== Exercise instructions ==
Express the stretch of rows from the one containing "Collapse the Stories That Matter section" through the one containing "coord(93,43)" as a Markdown table with the columns Index and Text. Give each row its number in Index and its line in Text, and leave out any blank lines.

== Input material ==
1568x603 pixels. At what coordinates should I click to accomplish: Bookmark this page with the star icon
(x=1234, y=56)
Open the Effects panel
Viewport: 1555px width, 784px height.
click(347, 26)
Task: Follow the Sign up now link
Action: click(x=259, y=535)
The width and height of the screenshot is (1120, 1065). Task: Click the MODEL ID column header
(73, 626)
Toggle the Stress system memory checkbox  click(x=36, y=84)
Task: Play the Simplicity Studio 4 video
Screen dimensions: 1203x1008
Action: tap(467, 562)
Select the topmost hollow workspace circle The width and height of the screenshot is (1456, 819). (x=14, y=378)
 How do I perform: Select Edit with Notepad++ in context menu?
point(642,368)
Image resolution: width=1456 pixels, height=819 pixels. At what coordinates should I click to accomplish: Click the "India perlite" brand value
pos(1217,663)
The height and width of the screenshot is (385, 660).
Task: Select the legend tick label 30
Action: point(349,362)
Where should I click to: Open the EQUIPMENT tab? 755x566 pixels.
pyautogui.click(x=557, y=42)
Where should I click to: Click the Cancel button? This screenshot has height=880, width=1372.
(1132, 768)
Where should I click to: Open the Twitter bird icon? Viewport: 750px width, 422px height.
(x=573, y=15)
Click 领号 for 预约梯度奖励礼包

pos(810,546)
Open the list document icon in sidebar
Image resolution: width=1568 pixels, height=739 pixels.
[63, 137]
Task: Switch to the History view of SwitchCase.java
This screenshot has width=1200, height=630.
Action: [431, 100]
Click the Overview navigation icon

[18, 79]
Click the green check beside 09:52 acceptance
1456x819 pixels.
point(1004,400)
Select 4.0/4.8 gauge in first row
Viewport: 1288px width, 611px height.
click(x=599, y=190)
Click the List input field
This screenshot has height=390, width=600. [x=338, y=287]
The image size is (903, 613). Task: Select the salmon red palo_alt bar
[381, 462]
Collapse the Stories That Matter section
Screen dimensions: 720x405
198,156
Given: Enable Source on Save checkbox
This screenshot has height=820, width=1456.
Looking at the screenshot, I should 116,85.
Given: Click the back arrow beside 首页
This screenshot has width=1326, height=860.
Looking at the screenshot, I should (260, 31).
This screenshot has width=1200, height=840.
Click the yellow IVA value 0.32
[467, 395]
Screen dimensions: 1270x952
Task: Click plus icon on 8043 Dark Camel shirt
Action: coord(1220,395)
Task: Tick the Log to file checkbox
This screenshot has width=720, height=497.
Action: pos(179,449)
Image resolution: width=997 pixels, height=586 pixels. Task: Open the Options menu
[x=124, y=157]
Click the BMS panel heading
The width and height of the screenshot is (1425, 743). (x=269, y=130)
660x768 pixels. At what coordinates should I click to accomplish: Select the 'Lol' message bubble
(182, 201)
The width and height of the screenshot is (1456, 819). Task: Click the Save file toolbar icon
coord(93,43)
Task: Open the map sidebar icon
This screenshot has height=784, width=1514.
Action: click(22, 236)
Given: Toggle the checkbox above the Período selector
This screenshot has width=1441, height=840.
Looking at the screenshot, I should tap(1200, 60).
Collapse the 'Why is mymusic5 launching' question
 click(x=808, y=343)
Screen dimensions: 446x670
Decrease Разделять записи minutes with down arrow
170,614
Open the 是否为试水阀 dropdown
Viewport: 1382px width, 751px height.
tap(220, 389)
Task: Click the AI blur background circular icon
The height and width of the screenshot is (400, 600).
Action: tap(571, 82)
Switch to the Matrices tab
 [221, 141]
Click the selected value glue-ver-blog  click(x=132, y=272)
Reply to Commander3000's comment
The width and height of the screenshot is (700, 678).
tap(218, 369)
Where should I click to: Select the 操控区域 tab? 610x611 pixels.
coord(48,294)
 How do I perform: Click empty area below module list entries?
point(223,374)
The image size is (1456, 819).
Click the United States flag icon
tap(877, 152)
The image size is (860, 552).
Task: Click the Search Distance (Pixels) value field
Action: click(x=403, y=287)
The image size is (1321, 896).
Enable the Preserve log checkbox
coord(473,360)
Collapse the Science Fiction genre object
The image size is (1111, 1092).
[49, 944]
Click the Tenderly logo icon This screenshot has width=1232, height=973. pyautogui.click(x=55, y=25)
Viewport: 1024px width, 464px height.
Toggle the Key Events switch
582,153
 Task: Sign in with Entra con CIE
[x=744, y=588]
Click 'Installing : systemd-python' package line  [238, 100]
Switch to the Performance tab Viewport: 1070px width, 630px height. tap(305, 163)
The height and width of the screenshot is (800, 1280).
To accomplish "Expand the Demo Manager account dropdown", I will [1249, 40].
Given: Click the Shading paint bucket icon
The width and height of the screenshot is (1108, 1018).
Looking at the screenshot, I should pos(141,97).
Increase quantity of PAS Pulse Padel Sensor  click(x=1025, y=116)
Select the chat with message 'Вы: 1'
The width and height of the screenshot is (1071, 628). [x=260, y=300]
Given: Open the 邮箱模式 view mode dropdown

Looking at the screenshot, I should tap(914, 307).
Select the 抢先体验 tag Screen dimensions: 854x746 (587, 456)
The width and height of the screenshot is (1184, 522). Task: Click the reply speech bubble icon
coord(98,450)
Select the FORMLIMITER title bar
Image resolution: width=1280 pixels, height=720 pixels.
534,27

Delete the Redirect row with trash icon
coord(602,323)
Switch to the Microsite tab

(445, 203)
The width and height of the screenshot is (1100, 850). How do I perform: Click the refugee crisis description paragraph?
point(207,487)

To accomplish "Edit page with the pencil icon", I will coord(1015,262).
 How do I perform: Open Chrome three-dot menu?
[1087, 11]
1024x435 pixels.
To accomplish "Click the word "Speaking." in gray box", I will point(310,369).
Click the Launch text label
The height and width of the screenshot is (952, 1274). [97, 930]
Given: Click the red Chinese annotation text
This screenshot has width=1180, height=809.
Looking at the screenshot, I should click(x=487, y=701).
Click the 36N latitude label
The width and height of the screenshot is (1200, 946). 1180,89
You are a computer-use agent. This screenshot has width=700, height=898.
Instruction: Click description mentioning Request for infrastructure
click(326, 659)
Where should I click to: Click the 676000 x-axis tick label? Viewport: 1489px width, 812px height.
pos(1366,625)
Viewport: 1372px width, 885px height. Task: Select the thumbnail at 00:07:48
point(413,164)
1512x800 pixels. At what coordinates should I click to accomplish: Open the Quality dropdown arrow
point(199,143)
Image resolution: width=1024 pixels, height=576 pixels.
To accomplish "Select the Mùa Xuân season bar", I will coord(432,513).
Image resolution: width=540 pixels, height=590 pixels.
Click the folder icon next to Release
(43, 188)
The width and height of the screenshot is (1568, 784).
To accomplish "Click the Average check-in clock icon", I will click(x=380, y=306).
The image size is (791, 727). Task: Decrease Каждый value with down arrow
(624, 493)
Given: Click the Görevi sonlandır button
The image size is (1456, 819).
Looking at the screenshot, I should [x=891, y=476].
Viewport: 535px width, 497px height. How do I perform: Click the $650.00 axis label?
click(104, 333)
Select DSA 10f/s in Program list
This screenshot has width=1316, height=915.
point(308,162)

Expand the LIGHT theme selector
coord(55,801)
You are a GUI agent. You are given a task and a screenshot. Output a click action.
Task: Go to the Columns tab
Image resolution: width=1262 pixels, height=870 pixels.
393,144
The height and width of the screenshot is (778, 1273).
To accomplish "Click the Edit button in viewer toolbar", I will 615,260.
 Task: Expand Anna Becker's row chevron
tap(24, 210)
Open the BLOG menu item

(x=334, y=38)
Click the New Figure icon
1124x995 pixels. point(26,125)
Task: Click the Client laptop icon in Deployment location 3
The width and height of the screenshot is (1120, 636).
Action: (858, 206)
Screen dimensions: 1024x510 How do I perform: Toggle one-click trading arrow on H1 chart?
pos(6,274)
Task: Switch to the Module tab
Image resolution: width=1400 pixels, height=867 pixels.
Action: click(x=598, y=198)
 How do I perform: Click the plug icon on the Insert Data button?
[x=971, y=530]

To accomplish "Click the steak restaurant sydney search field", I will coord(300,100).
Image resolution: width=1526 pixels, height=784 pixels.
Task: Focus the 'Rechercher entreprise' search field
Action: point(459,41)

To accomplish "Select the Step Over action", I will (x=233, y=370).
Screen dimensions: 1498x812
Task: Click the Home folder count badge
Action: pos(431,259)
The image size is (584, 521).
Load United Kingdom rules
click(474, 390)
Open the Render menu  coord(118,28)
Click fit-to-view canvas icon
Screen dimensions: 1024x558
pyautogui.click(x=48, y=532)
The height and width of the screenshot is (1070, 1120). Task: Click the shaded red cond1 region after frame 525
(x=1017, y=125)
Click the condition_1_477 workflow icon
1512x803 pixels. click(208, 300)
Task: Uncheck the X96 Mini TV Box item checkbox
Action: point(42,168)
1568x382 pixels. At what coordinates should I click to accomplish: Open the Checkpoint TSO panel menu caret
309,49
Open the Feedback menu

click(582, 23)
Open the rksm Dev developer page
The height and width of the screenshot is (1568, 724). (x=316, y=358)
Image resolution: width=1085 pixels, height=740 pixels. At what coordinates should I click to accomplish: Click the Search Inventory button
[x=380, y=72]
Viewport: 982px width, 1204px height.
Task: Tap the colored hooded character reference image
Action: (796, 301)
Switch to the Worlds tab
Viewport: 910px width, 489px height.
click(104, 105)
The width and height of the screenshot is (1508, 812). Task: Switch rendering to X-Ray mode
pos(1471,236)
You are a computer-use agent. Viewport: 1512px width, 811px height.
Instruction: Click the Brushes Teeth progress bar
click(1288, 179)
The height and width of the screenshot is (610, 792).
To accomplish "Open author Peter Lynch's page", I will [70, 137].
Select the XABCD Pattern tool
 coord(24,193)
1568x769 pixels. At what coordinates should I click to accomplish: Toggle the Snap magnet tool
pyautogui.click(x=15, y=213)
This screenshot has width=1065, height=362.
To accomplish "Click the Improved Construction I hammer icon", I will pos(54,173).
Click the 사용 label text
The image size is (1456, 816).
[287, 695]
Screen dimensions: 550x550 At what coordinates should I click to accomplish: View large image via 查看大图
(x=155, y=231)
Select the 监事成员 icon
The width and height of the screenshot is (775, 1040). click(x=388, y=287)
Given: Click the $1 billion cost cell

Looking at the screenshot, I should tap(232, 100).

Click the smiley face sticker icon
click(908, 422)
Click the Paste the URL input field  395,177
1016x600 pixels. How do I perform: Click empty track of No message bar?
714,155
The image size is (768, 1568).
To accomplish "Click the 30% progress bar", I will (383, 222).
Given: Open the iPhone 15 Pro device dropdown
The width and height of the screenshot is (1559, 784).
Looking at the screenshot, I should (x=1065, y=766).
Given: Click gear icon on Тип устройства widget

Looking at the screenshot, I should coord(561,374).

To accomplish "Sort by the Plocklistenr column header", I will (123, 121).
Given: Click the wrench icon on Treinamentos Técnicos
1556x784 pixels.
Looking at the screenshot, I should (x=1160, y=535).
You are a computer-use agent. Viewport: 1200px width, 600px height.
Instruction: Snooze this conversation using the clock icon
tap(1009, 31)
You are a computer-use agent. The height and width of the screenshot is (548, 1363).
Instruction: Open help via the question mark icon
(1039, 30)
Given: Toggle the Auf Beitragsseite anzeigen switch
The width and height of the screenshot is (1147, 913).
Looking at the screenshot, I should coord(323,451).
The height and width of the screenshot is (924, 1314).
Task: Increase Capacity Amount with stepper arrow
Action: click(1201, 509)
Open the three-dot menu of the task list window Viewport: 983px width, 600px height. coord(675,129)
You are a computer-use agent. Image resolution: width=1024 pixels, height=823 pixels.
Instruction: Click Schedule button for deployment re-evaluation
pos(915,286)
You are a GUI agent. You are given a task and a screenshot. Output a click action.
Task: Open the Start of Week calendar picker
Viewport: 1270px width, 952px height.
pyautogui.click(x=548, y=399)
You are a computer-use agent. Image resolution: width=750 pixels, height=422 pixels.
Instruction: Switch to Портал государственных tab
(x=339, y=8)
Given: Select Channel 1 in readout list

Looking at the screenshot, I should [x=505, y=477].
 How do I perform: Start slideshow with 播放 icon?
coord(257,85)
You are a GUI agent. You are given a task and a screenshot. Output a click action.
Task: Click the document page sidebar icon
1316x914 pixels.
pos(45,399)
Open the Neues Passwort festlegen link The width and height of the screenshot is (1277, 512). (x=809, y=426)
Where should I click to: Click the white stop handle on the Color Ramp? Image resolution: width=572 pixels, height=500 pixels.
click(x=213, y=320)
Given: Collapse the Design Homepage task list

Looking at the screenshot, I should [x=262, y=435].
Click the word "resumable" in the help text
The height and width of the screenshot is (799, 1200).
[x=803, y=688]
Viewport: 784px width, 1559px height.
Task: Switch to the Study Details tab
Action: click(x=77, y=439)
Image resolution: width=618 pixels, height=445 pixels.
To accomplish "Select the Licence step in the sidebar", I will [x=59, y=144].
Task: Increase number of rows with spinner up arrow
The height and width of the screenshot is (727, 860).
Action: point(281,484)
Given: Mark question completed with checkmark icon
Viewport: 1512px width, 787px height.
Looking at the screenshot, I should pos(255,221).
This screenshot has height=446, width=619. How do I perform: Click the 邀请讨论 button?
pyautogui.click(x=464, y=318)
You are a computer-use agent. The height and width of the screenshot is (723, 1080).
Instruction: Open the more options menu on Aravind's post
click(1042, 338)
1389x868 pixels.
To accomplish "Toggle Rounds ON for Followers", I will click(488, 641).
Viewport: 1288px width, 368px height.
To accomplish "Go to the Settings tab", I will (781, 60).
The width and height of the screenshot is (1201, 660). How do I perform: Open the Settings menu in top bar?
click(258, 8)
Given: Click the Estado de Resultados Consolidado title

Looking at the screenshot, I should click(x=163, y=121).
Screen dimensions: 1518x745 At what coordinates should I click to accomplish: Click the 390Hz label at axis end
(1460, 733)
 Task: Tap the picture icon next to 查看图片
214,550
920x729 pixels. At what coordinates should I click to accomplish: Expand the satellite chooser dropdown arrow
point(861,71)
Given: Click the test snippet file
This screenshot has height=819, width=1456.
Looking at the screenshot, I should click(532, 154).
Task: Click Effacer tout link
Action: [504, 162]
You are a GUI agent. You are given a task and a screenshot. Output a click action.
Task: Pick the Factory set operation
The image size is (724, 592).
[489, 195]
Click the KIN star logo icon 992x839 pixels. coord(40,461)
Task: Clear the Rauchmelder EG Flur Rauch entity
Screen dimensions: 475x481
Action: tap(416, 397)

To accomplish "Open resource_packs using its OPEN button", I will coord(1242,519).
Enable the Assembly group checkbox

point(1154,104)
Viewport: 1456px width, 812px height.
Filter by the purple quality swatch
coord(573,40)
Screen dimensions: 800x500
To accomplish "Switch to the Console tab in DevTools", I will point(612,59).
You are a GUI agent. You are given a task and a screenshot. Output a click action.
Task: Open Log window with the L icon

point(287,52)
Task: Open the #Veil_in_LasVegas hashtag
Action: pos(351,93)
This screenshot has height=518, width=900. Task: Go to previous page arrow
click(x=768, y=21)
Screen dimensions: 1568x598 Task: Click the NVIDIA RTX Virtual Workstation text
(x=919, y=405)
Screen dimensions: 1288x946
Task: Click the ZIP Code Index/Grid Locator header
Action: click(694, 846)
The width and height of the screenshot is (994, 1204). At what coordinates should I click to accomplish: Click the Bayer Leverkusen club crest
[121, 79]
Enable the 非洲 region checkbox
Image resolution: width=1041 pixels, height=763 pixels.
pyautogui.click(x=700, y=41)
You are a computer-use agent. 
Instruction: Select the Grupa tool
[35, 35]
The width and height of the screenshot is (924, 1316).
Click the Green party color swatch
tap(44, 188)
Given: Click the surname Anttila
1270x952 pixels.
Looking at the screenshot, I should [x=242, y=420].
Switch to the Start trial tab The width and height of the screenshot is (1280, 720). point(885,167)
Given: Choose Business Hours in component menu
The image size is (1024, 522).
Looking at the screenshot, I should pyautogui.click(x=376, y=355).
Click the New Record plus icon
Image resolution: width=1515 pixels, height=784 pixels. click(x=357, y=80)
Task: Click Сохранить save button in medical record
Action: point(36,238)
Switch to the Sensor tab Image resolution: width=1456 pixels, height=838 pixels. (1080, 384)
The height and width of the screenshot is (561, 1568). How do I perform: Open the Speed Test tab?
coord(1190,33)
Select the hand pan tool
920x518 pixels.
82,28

== The solution ==
| Index | Text |
|---|---|
| 1 | Collapse the Stories That Matter section |
| 2 | Screen dimensions: 720x405 |
| 3 | 198,156 |
| 4 | Given: Enable Source on Save checkbox |
| 5 | This screenshot has height=820, width=1456. |
| 6 | Looking at the screenshot, I should 116,85. |
| 7 | Given: Click the back arrow beside 首页 |
| 8 | This screenshot has width=1326, height=860. |
| 9 | Looking at the screenshot, I should (260, 31). |
| 10 | This screenshot has width=1200, height=840. |
| 11 | Click the yellow IVA value 0.32 |
| 12 | [467, 395] |
| 13 | Screen dimensions: 1270x952 |
| 14 | Task: Click plus icon on 8043 Dark Camel shirt |
| 15 | Action: coord(1220,395) |
| 16 | Task: Tick the Log to file checkbox |
| 17 | This screenshot has width=720, height=497. |
| 18 | Action: pos(179,449) |
| 19 | Image resolution: width=997 pixels, height=586 pixels. Task: Open the Options menu |
| 20 | [x=124, y=157] |
| 21 | Click the BMS panel heading |
| 22 | The width and height of the screenshot is (1425, 743). (x=269, y=130) |
| 23 | 660x768 pixels. At what coordinates should I click to accomplish: Select the 'Lol' message bubble |
| 24 | (182, 201) |
| 25 | The width and height of the screenshot is (1456, 819). Task: Click the Save file toolbar icon |
| 26 | coord(93,43) |